El primero de los ejes apunta a reinstalar la agenda económica, mientras que el segundo es reforzar la polarización el con Gobierno para definir los resultados en primera vuelta.

“Nos pidieron no entrar en temas como Venezuela y no cuestionar a los que votaron a Cambiemos en 2015", relataron dentro del espacio.

El encargado de transmitir el mensaje fue Juan Courel: "En los temas importantes la mayoría de los argentinos estamos de un mismo lado". El segundo eje: "Podemos elegir entre una Argentina para todos o este gobierno de unos pocos". Detrás del tercero hay otros dos. "Merecemos un gobierno mejor, que acompañe tu esfuerzo y no te exija sacrificios", dice el cuarto. El quinto: "Cuatro años más de esta economía pueden hacer un daño irreparable".

No son frases que deben repetirse literalmente, sino ideas fuerza que deben atravesar el mensaje de campaña de todos los candidatos en la sede del equipo de trabajo de Alberto Fernández.

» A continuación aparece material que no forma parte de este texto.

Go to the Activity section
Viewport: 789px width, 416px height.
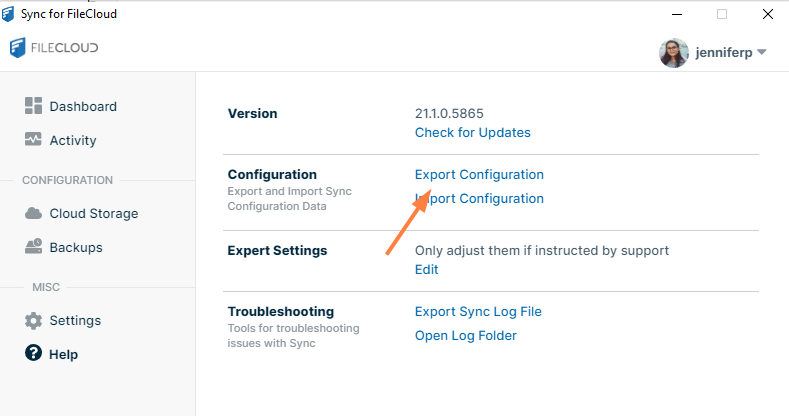[x=73, y=140]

En cuanto a los destinatarios del mensaje: "Nos pidieron que les hablemos a los argentinos de clase media y clase media baja, que están desencantados con las políticas económicas de este gobierno y que no votan por una ideología", detalló uno de los voceros. "Y nos remarcaron que hablemos del presente y del futuro", agregó.

Otra instrucción importante que se llevaron los voceros es que hay que dar la batalla en todos los terrenos. Candidatos de todos los niveles van a dar entrevistas y a hablar con el periodismo en las distintas actividades. Para dar el ejemplo, en cada una de sus visitas de campaña Fernández dará una conferencia de prensa.